Cloud Native and Open Source Help Scale Agentic AI Workflows

Small language models (SLMs) paired with Kubernetes and Function as a Service (FaaS) have emerged as alternatives to LLMs for agentic AI use cases.

Jun 12th, 2025 1:00pm by Sanjay Basu

Featued image for: Cloud Native and Open Source Help Scale Agentic AI Workflows

Image from VectorMine on Shutterstock.

Enterprise automation is increasingly leveraging intelligent agent workflows driven by AI, typically relying on large language models (LLMs) for these applications. While LLMs can address many general-purpose use cases, the deployment and orchestration of these models can add significant complexity and high operational costs. To tackle enterprise-specific use cases, organizations have begun seeing the benefit of smaller models. As a result, small language models (SLMs) paired with contemporary cloud native platforms such as Kubernetes and Function as a Service (FaaS) have emerged as an alternative to address agentic AI use cases. Let’s explore how to effectively use cloud native paradigms to deploy and scale SLM-based agentic workflows. Specifically, how to use Kubernetes, Knative and serverless platforms to help dynamically manage inference workloads, optimize resource utilization and accelerate innovation in agent-driven AI applications.

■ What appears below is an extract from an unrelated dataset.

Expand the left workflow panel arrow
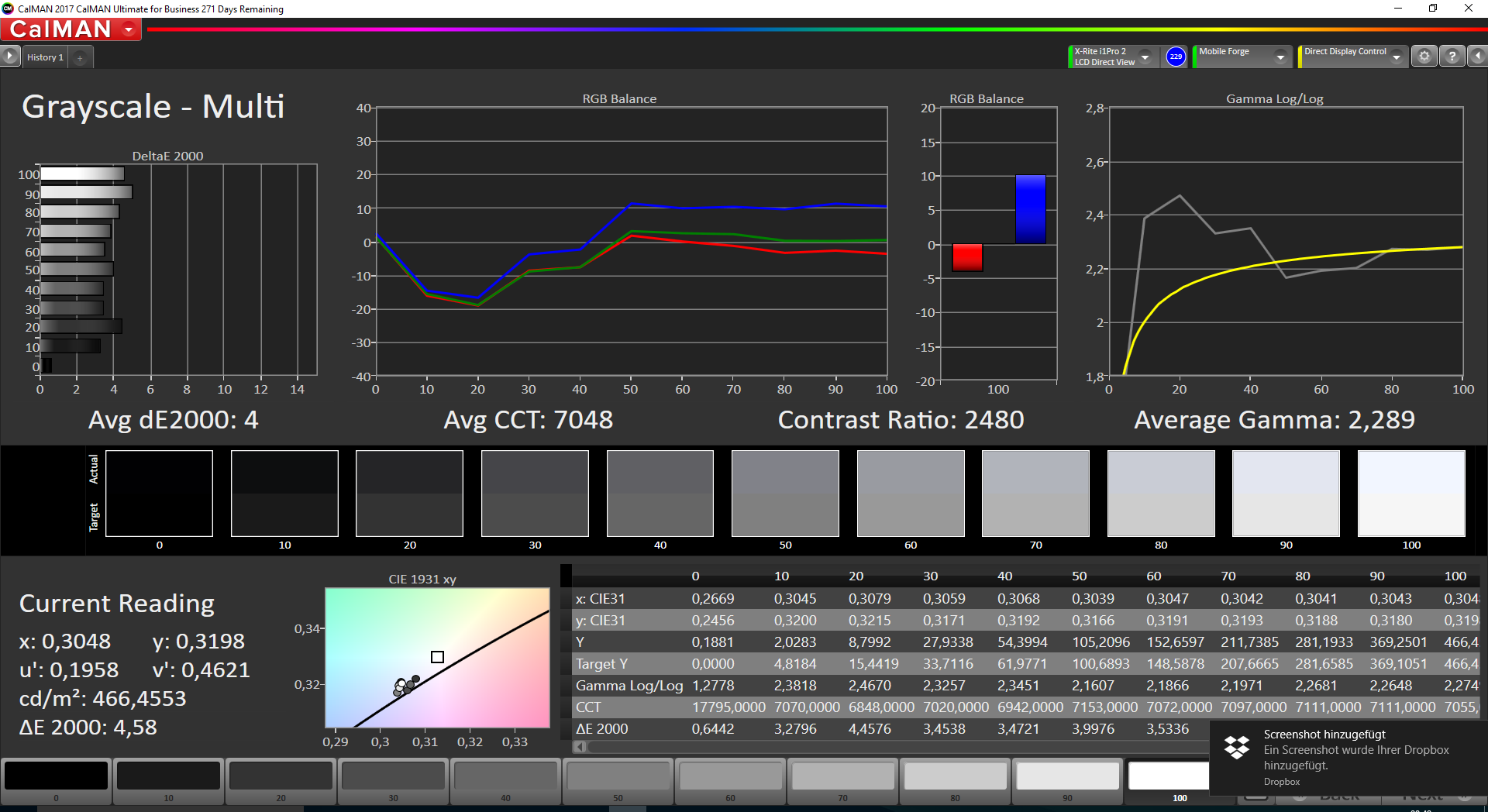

Why Small Language Models?

While LLMs have gained popularity for their impressive capabilities, their high computational requirements and significant infrastructure overhead often limit their practical deployment at scale. SLMs, typically with fewer parameters and leaner computational demands, can offer substantial advantages in scenarios where responsiveness, scalability and cost-efficiency are critical. An example of an SLM is Microsoft’s Phi-3-mini. Its relatively small number of parameters (3.8 billion) translates to a smaller memory footprint and faster processing times. Other examples of SLMs include Mistral 7B, Llama 3.2 and Google Gemma 2B, which are well suited for running on smaller GPUs and CPUs. These models are designed for efficiency and can all be deployed in various settings, including edge devices like laptops. For many agentic workflows, such as real-time customer interactions, DevOps automation, anomaly detection and data enrichment, SLMs tend to deliver sufficient accuracy and significantly lower latency. Their smaller footprint makes them ideal candidates for cloud native architectures, emphasizing agility and cost-effectiveness.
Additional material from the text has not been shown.